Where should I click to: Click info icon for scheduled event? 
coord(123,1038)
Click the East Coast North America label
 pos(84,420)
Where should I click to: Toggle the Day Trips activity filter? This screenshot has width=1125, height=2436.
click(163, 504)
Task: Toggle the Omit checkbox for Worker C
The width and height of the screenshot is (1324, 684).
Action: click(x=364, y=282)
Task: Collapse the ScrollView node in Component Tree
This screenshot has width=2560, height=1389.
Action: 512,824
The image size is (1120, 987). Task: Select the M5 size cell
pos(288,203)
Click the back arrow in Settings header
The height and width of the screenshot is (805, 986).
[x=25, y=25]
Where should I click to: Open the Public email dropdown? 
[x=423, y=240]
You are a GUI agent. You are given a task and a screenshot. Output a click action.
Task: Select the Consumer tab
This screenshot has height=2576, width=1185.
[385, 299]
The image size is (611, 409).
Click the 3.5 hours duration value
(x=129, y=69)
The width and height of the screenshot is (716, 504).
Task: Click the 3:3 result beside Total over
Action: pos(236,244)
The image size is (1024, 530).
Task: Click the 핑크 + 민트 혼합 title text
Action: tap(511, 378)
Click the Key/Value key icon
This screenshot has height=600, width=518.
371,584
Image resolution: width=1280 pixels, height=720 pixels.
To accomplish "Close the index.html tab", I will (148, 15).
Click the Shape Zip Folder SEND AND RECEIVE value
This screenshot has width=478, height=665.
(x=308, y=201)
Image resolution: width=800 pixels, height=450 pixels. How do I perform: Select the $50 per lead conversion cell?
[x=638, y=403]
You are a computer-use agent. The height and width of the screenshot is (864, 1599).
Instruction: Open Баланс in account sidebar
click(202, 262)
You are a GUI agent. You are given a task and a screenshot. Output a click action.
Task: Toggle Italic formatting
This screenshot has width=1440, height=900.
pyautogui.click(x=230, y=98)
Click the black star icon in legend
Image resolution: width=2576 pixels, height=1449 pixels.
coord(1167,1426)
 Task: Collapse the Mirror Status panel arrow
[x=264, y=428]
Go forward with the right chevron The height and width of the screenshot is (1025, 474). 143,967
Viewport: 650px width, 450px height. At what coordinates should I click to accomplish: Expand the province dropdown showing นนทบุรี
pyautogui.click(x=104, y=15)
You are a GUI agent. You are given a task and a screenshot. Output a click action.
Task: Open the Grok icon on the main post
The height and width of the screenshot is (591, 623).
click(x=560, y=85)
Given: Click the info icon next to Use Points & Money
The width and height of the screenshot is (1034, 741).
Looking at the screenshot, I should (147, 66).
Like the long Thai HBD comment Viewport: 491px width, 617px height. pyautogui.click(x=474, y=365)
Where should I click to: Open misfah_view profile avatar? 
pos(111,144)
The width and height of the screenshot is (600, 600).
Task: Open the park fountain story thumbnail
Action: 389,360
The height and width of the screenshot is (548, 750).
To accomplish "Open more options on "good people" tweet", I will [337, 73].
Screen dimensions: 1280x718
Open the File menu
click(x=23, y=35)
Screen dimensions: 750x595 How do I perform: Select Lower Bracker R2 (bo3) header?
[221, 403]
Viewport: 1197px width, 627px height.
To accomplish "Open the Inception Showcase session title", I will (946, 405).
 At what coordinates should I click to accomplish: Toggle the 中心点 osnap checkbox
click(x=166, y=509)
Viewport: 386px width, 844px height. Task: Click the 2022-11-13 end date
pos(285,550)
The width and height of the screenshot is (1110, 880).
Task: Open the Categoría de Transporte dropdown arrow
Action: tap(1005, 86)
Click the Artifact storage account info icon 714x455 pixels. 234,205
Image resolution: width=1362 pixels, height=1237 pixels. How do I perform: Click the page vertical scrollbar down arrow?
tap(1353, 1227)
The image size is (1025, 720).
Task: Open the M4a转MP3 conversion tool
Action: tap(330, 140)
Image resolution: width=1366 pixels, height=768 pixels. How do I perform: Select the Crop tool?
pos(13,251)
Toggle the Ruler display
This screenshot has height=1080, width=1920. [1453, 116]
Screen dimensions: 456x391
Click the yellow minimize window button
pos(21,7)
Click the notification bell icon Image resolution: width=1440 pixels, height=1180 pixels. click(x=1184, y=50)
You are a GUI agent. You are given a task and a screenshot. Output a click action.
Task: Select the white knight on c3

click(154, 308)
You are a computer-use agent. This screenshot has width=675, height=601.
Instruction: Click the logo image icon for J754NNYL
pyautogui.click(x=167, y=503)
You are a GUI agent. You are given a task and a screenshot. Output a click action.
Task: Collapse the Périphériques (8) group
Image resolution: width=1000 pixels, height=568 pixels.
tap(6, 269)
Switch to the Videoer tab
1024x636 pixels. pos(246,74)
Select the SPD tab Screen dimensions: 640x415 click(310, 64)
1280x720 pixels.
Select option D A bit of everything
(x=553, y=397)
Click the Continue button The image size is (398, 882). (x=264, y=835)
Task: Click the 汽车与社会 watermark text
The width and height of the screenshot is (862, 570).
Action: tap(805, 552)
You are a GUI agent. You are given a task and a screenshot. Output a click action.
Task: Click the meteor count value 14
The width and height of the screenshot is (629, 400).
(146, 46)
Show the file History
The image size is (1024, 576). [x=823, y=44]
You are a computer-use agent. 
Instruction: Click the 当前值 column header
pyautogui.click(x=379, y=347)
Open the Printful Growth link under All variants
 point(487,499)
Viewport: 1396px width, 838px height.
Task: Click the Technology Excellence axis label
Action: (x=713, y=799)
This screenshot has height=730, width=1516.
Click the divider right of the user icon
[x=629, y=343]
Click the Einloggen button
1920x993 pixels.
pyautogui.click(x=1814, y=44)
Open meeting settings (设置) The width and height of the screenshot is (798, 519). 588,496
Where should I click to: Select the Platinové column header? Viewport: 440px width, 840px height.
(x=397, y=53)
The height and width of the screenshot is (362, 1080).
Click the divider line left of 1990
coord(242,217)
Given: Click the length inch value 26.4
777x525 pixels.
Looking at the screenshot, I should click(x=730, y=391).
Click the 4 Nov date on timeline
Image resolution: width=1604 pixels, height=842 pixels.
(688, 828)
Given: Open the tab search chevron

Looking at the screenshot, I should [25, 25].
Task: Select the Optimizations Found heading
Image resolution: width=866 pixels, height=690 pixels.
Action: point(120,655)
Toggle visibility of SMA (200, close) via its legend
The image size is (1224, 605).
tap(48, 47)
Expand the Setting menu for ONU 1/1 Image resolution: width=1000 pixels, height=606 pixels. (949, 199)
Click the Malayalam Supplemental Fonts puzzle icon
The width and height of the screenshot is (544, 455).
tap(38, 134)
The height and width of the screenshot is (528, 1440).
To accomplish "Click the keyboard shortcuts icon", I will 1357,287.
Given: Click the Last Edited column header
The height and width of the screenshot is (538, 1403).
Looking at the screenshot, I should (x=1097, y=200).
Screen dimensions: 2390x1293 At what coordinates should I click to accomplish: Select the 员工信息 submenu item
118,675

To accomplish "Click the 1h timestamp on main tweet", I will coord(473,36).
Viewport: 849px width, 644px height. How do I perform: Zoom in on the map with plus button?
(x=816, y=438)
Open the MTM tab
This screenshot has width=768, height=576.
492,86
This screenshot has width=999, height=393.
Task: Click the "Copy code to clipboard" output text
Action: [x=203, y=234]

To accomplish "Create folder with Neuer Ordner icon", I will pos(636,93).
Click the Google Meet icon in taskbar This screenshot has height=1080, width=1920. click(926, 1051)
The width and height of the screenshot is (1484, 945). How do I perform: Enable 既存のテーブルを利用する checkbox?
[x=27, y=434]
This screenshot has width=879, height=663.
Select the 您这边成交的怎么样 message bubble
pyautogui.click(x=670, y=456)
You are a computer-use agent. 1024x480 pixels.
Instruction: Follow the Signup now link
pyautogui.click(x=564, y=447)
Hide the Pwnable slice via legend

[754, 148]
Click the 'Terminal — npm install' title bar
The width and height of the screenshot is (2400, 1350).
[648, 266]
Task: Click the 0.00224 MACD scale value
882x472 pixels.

----------

**To be done**
Can you write out the listing again, starting with its first line and going on through the line with "[x=423, y=240]", replacing "Toggle" with "Switch" and leaving everything else unchanged?

**Result**
Where should I click to: Click info icon for scheduled event? 
coord(123,1038)
Click the East Coast North America label
 pos(84,420)
Where should I click to: Switch the Day Trips activity filter? This screenshot has width=1125, height=2436.
click(163, 504)
Task: Switch the Omit checkbox for Worker C
The width and height of the screenshot is (1324, 684).
Action: click(x=364, y=282)
Task: Collapse the ScrollView node in Component Tree
This screenshot has width=2560, height=1389.
Action: 512,824
The image size is (1120, 987). Task: Select the M5 size cell
pos(288,203)
Click the back arrow in Settings header
The height and width of the screenshot is (805, 986).
[x=25, y=25]
Where should I click to: Open the Public email dropdown? 
[x=423, y=240]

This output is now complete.